GithubHelp home page GithubHelp logo

Adjectival verbs in Japanese lambeq about lambeq HOT 8 CLOSED

cqcl avatar cqcl commented on July 17, 2024
Adjectival verbs in Japanese lambeq

from lambeq.

Comments (8)

dimkart avatar dimkart commented on July 17, 2024

Hi @masakiowari, thanks for this. First thing to check is whether the parser creates a valid CCG tree, you can do this with the following code:

tree = parser.sentence2tree("your sentence") 
if tree is None:
    print("Failure")
else:
    print(tree.deriv())

If the sentence has a CCG derivation, then this is probably a lambeq problem. However, if the sentence fails to parse, then this is a problem of the DepCCG parser. Let us know the result.

from lambeq.

masakiowari avatar masakiowari commented on July 17, 2024

Hello! Thank you very much.
For "the bad" sentence, the result is as follows
the code,

import sys
sys.path.append("/lambeq")
sys.path.append("/depccg")
from lambeq import DepCCGParser
from discopy import grammar
tree = DepCCGParser.sentence2tree("上品な 表現 を する")
if tree is None:
print("Failure")
else:
print(tree.deriv())

give an output as

Traceback (most recent call last):
File "c:\Users\bi21008\Downloads\depccg-master\import sys.py", line 16, in
parser = DepCCGParser(verbose='suppress')
^^^^^^^^^^^^^^^^^^^^^^^^^^^^^^^^
File "c:\Users\bi21008\Downloads\depccg-master\lambeq\text2diagram\depccg_parser.py", line 155, in init
raise ValueError('DepCCGParser only supports
ValueError: DepCCGParser only supports "progress" level of verbosity. suppress was given.`

For the "good" sentence like "これはテストです",
the similar code gives the following output
これ >> Id(n) @ は >> Id(n @ n.r) @ テスト >> Id(n @ n.r) @ です >> Id(n @ n.r @ n.r @ s) @ Cup (n.l, n) >> Id(n @ n.r @ s) @ Cup(n.l, n) >> Cup(n, n.r) @ Id(s)

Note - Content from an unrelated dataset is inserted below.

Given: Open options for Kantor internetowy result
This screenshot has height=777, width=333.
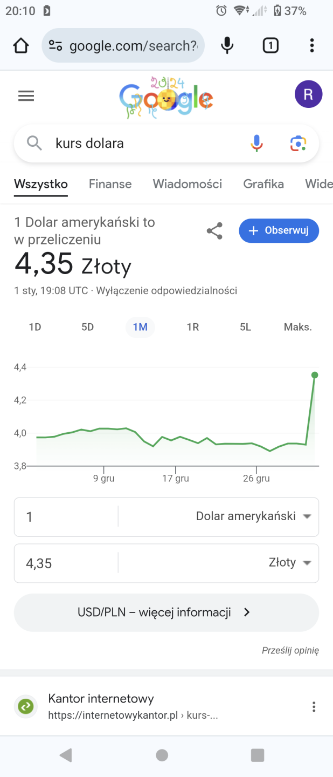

As you say that this result may suggest the problem is with the parser.
However, when we directly use Depccg parser as is written on the following page:
https://github.com/masashi-y/depccg
the bad sentece like "上品な 表現 を する" get a proper output like
ID=2, Prob=-53.02713191278883
{< S[mod=nm,form=base,fin=t] {< S[mod=nm,form=base,fin=f] {< NP[case=nc,mod=nm,fin=f] {NP[case=nc,mod=nm,fin=f] 上品な/上品な/} {NP[case=nc,mod=nm,fin=f]\NP[case=nc,mod=nm,fin=f] 表現/表現/}} {< S[mod=nm,form=base,fin=f]\NP[case=nc,mod=nm,fin=f] {< NP[case=nc,mod=nm,fin=f] {< NP[case=nc,mod=nm,fin=f] {NP[case=nc,mod=nm,fin=f] を/を/} {NP[case=nc,mod=nm,fin=f]\NP[case=nc,mod=nm,fin=f] する/する/}} {S[mod=nm,form=base,fin=t]\S[mod=nm,form=base,fin=f] 。/。/**}}

Here, we may emphasize that the "bad sentence" means the sentence for which depccg + Lambeq do give an output.
these bad sentences are grammatically correct in Japanese.

from lambeq.

masakiowari avatar masakiowari commented on July 17, 2024

By the way, we have modified "ja.py" of depccg to work depccg+Lambeq well.
The above error is those we get even after this modification.
modification of ja.py is as follows:

for example

def generalized_backward_composition1(x: Category, y: Category) -> Optional[CombinatorResult]:
uni = Unification("b\c", "a\b")
if uni(x, y):
result = x if _is_modifier(y) else uni['a'] | uni['c']
return CombinatorResult(
cat=result,
op_string="bx",
op_symbol="<B1",
head_is_left=False,
)
return None

is modified as

def generalized_backward_composition1(x: Category, y: Category) -> Optional[CombinatorResult]:
uni = Unification("b\c", "a\b")
if uni(x, y):
result = x if _is_modifier(y) else uni['a'] | uni['c']
return CombinatorResult(
cat=result,
op_string="bc",
op_symbol="<B",
head_is_left=False,
)
return None

So, we applied the change #op_string bx -> bc, op_symbol <B1 -> <BC, here

Similarly, we applied the following modification on ja.py
on "def generalized_backward_composition2"
#op_string bx -> gbc, op_symbol <B2 -> <Bⁿ

on "def generalized_backward_composition3"
#op_string bx -> gbc, op_symbol <B3 -> <Bⁿ

on "def generalized_backward_composition4"
#op_string bx -> gbc, op_symbol <B4 -> <Bⁿ

on "def generalized_forward_composition1"
#op_string fx -> gfc, op_symbol >Bx1 -> >Bⁿ

on "def generalized_forward_composition2"
#op_string fx -> gfc, op_symbol >Bx2 -> >Bⁿ

on "def generalized_forward_composition3"
#op_string fx -> gfc, op_symbol >Bx3 -> >Bⁿ

That is all.

Before, this modification much more error occurred.
The problem on "Adjectival verbs" are that remain even after this modification.

from lambeq.

ianyfan avatar ianyfan commented on July 17, 2024

@masakiowari Hi, I can't seem to replicate this issue. Could you run this code fragment on your system and show us the full output please?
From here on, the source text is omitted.